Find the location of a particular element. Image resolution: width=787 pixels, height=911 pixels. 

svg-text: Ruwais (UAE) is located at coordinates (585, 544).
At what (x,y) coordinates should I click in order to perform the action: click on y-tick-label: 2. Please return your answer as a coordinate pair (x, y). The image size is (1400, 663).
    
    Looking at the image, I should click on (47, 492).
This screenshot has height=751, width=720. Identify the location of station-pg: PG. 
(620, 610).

--

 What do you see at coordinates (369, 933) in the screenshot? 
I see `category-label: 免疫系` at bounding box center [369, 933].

### [Directive]
Copy word for word the lines beginning with the line containing "This screenshot has" and going on through the line containing "(620, 610).".

### [Worked solution]
This screenshot has height=751, width=720. Identify the location of station-pg: PG. 
(620, 610).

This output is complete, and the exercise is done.